Without pictures, return the lines from the one containing "696x410 pixels. How" through the last line of the data below, exactly.

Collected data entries
◆ ◆ ◆

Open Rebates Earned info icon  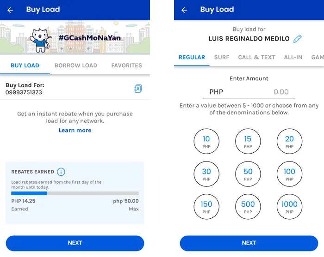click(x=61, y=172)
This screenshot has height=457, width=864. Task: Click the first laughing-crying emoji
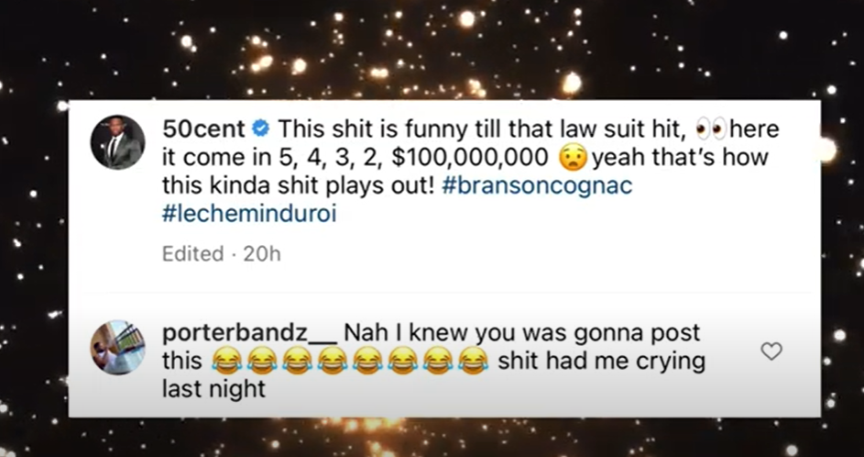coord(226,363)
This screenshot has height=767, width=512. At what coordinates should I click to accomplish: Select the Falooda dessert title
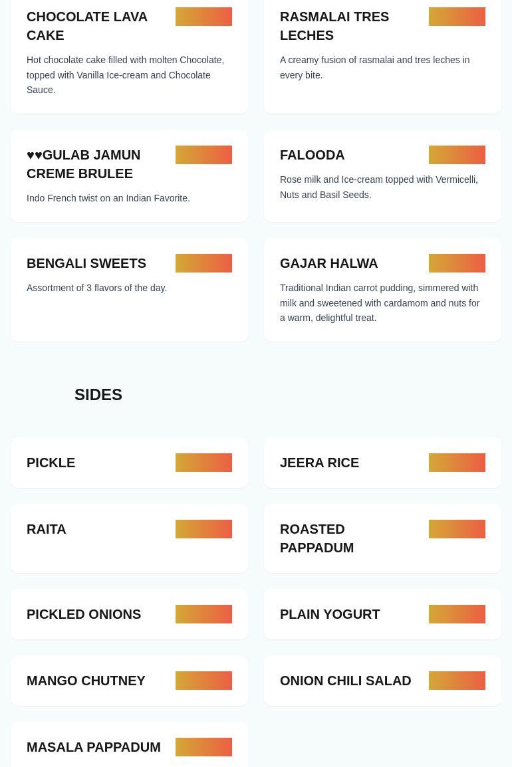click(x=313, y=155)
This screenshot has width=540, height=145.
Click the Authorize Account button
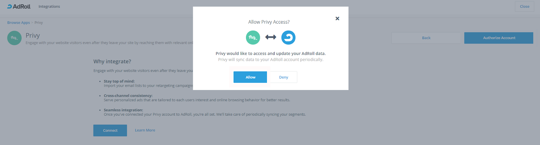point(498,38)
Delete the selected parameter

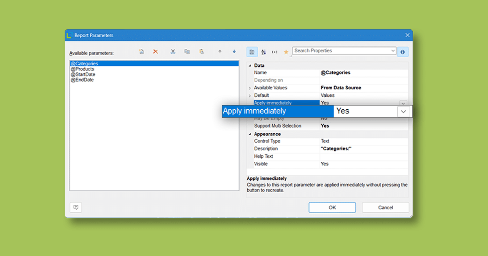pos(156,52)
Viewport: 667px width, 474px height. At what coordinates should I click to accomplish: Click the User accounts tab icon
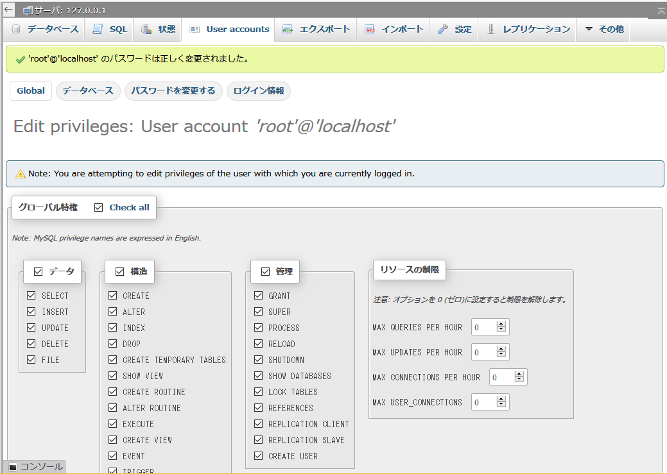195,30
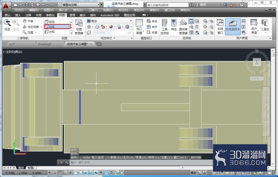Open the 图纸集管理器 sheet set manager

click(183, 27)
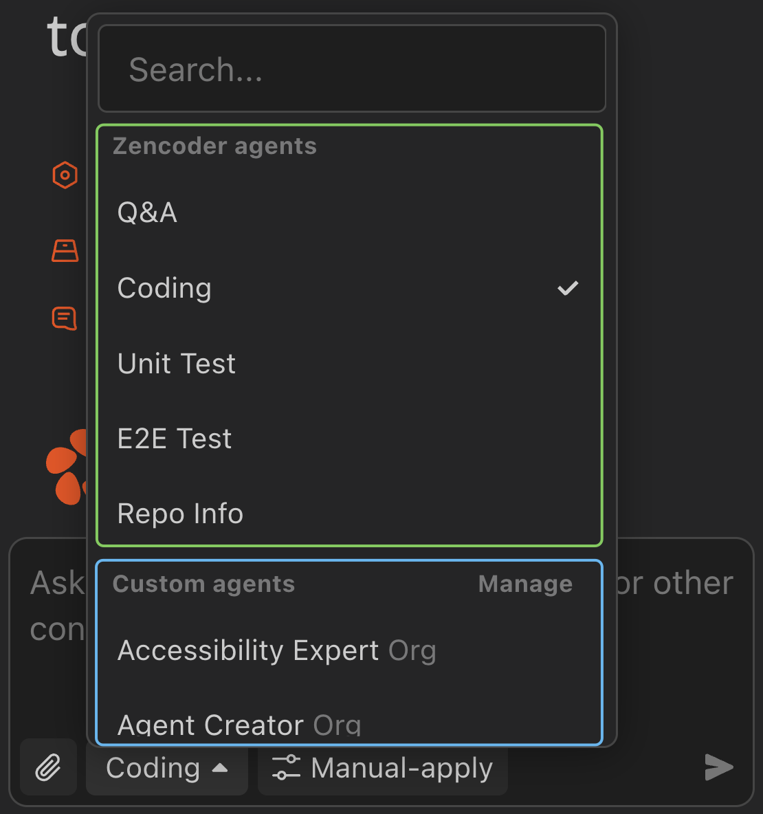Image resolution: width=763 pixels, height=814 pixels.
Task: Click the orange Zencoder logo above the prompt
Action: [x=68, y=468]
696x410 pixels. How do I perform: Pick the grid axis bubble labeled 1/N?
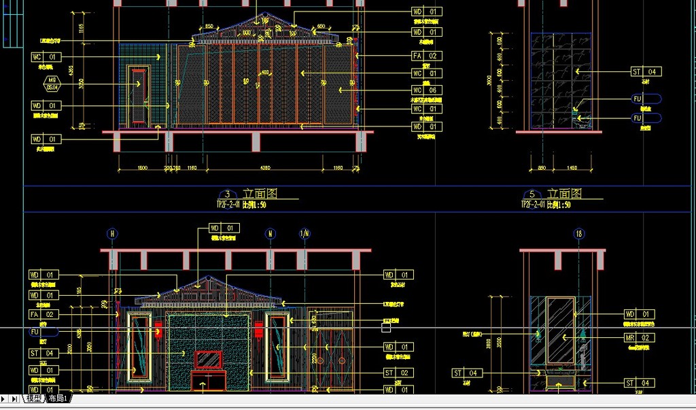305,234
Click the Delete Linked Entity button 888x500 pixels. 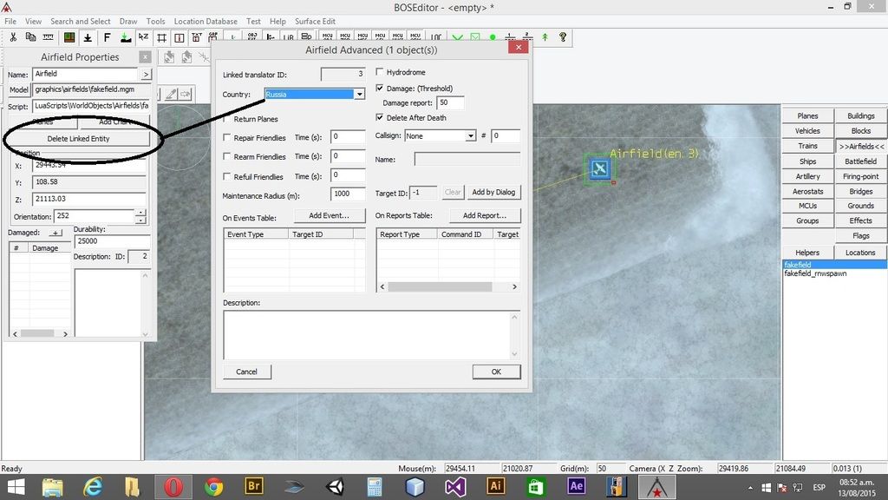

◆ ◆ ◆

- _TASK RESULT_:
696x410 pixels. How do I perform: Pick the grid axis bubble labeled 1/N?
305,234
Click the Delete Linked Entity button 888x500 pixels. 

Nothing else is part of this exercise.